▸ **Dataset entries**
# # # # # # #

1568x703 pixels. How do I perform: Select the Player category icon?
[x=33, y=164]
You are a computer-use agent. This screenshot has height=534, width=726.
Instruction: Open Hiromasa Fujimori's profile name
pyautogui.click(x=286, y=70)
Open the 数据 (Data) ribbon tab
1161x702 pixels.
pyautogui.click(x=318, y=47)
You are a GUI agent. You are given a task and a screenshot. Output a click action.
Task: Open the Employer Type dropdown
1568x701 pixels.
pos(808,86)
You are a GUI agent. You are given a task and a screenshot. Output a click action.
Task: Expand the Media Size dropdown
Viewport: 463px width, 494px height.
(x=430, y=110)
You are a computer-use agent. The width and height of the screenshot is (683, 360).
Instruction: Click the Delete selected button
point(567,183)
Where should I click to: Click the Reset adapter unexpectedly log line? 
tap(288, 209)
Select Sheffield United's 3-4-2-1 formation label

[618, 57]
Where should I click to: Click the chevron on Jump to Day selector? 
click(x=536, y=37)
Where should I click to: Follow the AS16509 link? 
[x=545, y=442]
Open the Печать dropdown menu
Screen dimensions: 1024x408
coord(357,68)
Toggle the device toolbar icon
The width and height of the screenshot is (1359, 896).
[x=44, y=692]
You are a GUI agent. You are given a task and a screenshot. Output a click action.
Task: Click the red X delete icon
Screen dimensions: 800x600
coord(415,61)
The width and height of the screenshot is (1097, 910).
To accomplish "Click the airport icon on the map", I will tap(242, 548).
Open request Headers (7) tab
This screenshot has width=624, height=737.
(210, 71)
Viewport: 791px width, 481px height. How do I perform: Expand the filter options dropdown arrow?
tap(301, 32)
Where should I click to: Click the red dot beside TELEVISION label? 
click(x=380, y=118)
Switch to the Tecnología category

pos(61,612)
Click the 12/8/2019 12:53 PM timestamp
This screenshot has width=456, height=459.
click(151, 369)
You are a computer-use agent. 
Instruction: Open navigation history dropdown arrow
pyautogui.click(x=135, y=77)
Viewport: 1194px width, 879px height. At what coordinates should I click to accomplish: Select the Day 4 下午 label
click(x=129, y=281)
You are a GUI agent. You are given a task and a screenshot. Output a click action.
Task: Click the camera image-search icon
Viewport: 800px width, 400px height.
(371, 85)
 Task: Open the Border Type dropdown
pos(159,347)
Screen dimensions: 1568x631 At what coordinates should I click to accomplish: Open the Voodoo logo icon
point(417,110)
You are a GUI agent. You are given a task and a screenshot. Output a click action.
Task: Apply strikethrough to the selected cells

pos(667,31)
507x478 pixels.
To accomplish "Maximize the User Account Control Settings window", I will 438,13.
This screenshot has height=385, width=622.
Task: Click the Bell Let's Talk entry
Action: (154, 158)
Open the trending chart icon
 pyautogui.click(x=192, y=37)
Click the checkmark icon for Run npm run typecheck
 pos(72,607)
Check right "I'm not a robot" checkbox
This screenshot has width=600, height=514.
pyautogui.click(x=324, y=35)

# # # # # # #

Only the data above, repeated exactly, should make up the reply.

1568x703 pixels. How do I perform: Select the Player category icon?
[x=33, y=164]
You are a computer-use agent. This screenshot has height=534, width=726.
Instruction: Open Hiromasa Fujimori's profile name
pyautogui.click(x=286, y=70)
Open the 数据 (Data) ribbon tab
1161x702 pixels.
pyautogui.click(x=318, y=47)
You are a GUI agent. You are given a task and a screenshot. Output a click action.
Task: Open the Employer Type dropdown
1568x701 pixels.
pos(808,86)
You are a GUI agent. You are given a task and a screenshot. Output a click action.
Task: Expand the Media Size dropdown
Viewport: 463px width, 494px height.
(x=430, y=110)
You are a computer-use agent. The width and height of the screenshot is (683, 360).
Instruction: Click the Delete selected button
point(567,183)
Where should I click to: Click the Reset adapter unexpectedly log line? 
tap(288, 209)
Select Sheffield United's 3-4-2-1 formation label

[618, 57]
Where should I click to: Click the chevron on Jump to Day selector? 
click(x=536, y=37)
Where should I click to: Follow the AS16509 link? 
[x=545, y=442]
Open the Печать dropdown menu
Screen dimensions: 1024x408
coord(357,68)
Toggle the device toolbar icon
The width and height of the screenshot is (1359, 896).
[x=44, y=692]
You are a GUI agent. You are given a task and a screenshot. Output a click action.
Task: Click the red X delete icon
Screen dimensions: 800x600
coord(415,61)
The width and height of the screenshot is (1097, 910).
To accomplish "Click the airport icon on the map", I will tap(242, 548).
Open request Headers (7) tab
This screenshot has width=624, height=737.
(210, 71)
Viewport: 791px width, 481px height. How do I perform: Expand the filter options dropdown arrow?
tap(301, 32)
Where should I click to: Click the red dot beside TELEVISION label? 
click(x=380, y=118)
Switch to the Tecnología category

pos(61,612)
Click the 12/8/2019 12:53 PM timestamp
This screenshot has width=456, height=459.
click(151, 369)
You are a computer-use agent. 
Instruction: Open navigation history dropdown arrow
pyautogui.click(x=135, y=77)
Viewport: 1194px width, 879px height. At what coordinates should I click to accomplish: Select the Day 4 下午 label
click(x=129, y=281)
You are a GUI agent. You are given a task and a screenshot. Output a click action.
Task: Click the camera image-search icon
Viewport: 800px width, 400px height.
(371, 85)
 Task: Open the Border Type dropdown
pos(159,347)
Screen dimensions: 1568x631 At what coordinates should I click to accomplish: Open the Voodoo logo icon
point(417,110)
You are a GUI agent. You are given a task and a screenshot. Output a click action.
Task: Apply strikethrough to the selected cells

pos(667,31)
507x478 pixels.
To accomplish "Maximize the User Account Control Settings window", I will 438,13.
This screenshot has height=385, width=622.
Task: Click the Bell Let's Talk entry
Action: (154, 158)
Open the trending chart icon
 pyautogui.click(x=192, y=37)
Click the checkmark icon for Run npm run typecheck
 pos(72,607)
Check right "I'm not a robot" checkbox
This screenshot has width=600, height=514.
pyautogui.click(x=324, y=35)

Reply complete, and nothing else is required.